Television: Fargo, "Waiting for Dutch"

So a few years back, I think it was, I remember reading a news story about a person hitting a homeless man with their car. The homeless man got stuck in the windshield, and the driver took the car home and put it in their garage and left the man stuck until he died. Or something like that. I may have the details a bit wrong, but that was the chief idea, and that story was brought back to me forcibly when I watched this episode.

But first, some background.

This season of Fargo is set in 1979 and covers the "Sioux Falls" incident Molly's father Lou mentioned years later—something that happened when he was a police officer. So now we have a young Lou (Patrick Wilson) and an even younger Molly, and his wife who is going through chemotherapy.

We also have the Gerhardts. A sort of crime family. Father Otto, Mother Floyd, and three sons: Dodd (Jeffery Donovan, who I remember from The Pretender), Bear (I think his name was?), and Rye (Kieran Culkin). Rye is a weasel who doesn't want to pull his weight and "has ambitions" in the way of being a typewriter distributor. Seriously. But in order to get into that particular business, he has to convince a judge to release some funds. And the way he goes about that gets very messy, involving killing multiple people at a Waffle Hut—and lands him in the windshield of Peggy Blomquist's car.

This is where you came in.

Peggy and her husband Ed also have ambitions. Ed wants a family (though Peggy seems to be evasive on this), and he plans to take over the butcher shop when his boss retires. He's the sensible sort and wants to go right to the police when he realizes his wife has hit a man with her car and then brought him home and left him to die. Still, he's forced to kill Rye outright when Rye attacks. And Peggy convinces Ed they'll just both end up in prison and no family or butcher shop for them, so Rye's body instead goes into the big chest freezer.

All this, and Otto has had a stroke, and there is another group planning to "acquire" the Gerhardt "business." Really, the show is all about plans and how they don't work out.
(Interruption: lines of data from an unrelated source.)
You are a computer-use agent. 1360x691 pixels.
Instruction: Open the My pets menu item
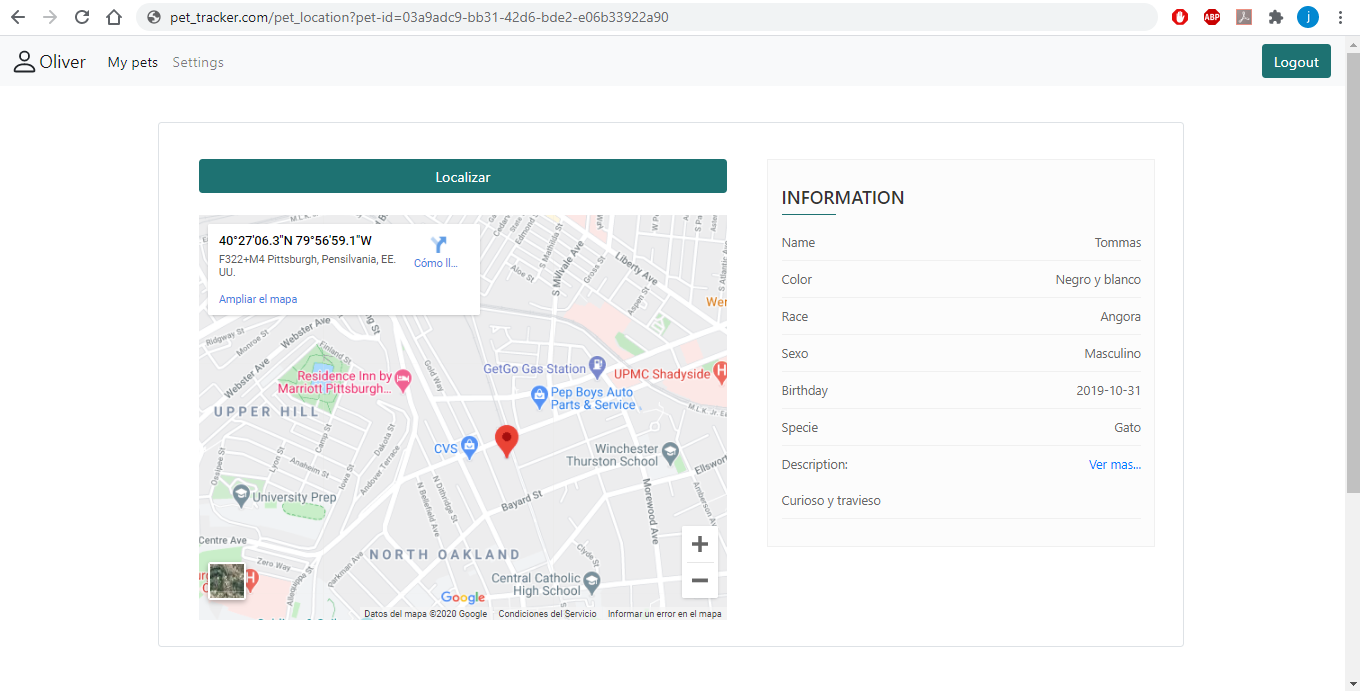(133, 62)
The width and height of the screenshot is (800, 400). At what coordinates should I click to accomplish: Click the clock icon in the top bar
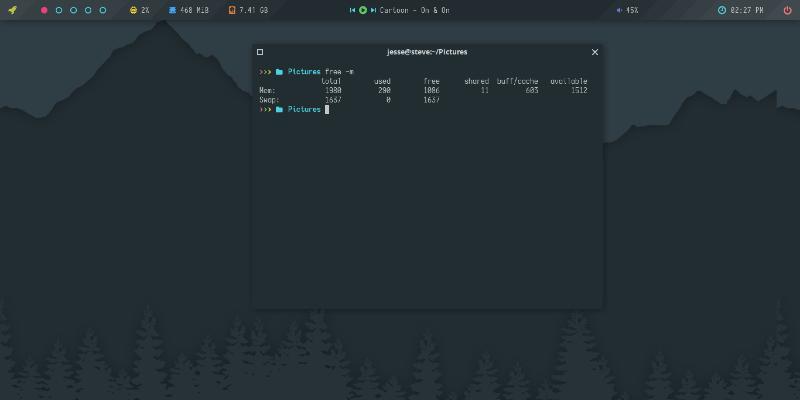coord(722,10)
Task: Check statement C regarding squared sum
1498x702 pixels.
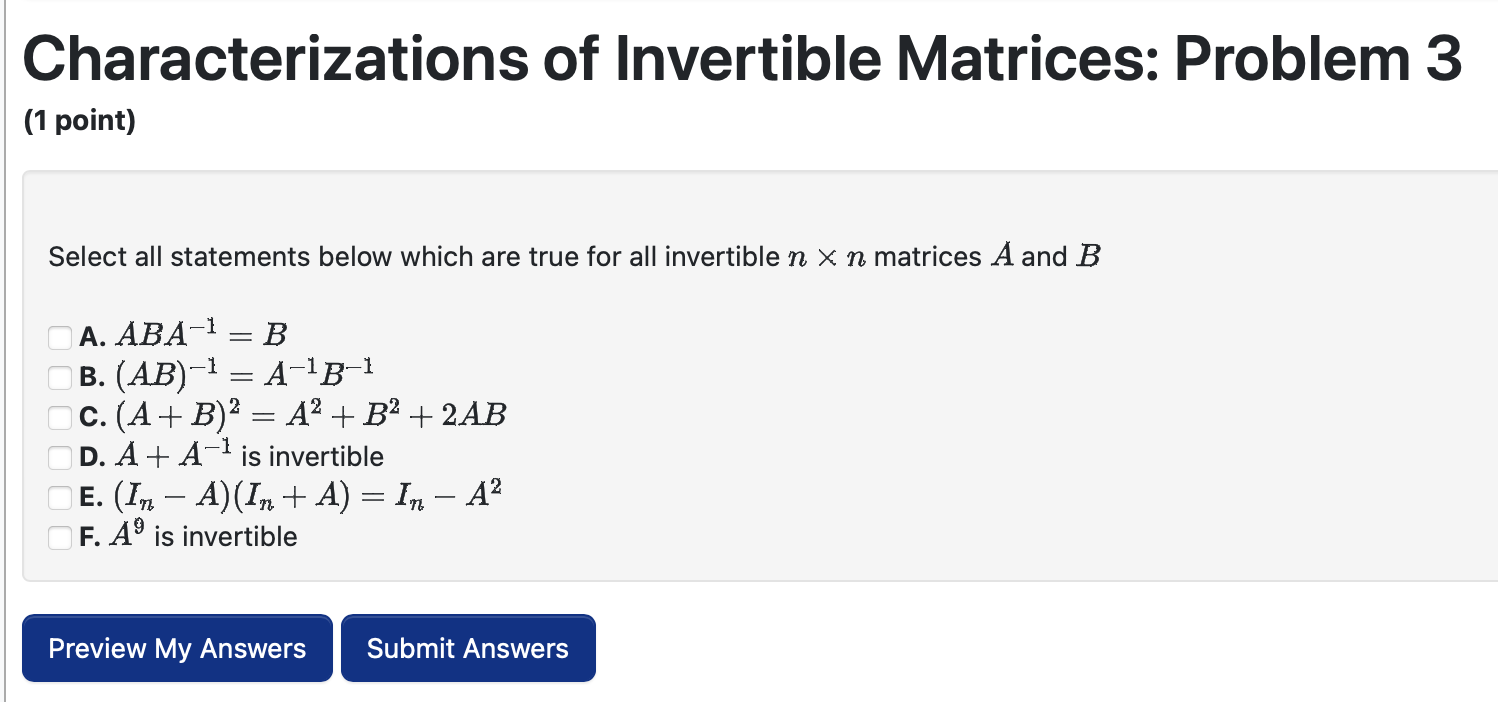Action: click(x=60, y=417)
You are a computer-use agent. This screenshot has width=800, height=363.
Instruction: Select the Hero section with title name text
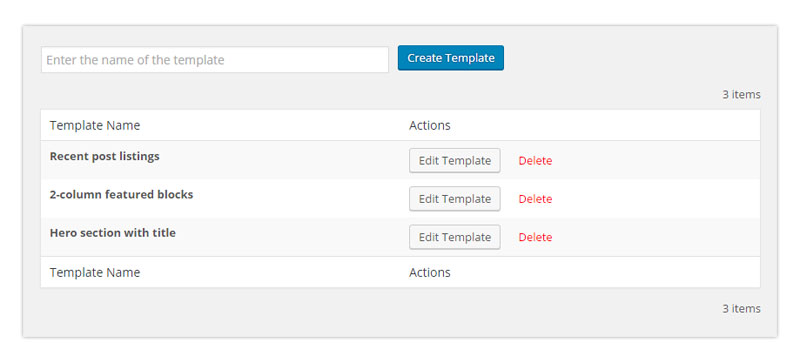(113, 233)
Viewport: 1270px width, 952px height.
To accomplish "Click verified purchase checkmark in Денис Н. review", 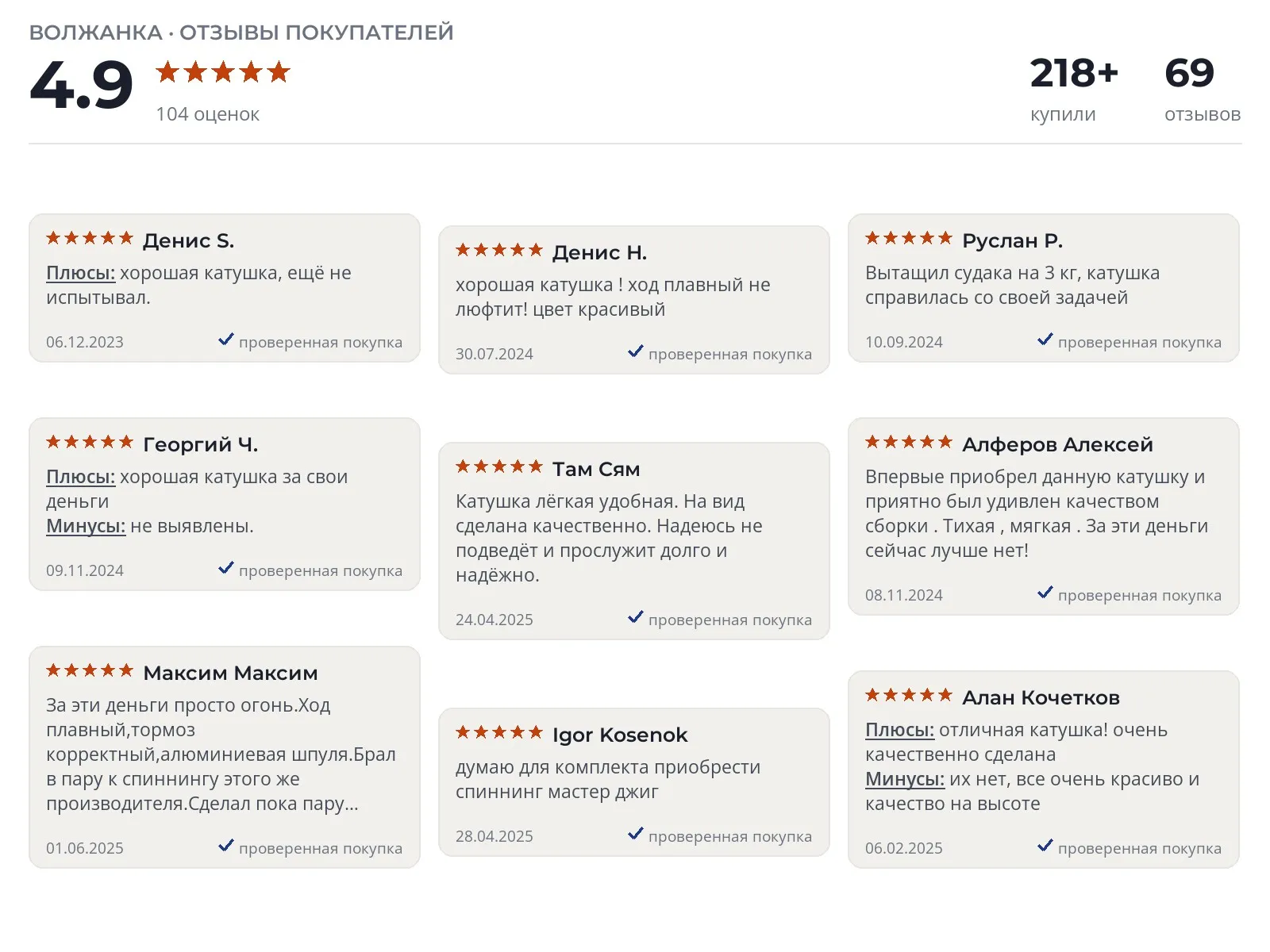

So we're set up for a lot of conflict, and really the show is just so well written and well done overall it's quite fun to watch. Can be very tense because you really never know what might happen or who might die. Nothing seems to be a given. Well, I guess we know Lou and Molly make it. Everyone else, though, is up for grabs. And that's what makes it fun.

1 comment:

Christine Rains said...

Glad to hear you liked it. I enjoyed it more than the beginning last season. The only thing I wonder is how Reagan (Bruce Campbell) is a part of it, or if he is just atmosphere.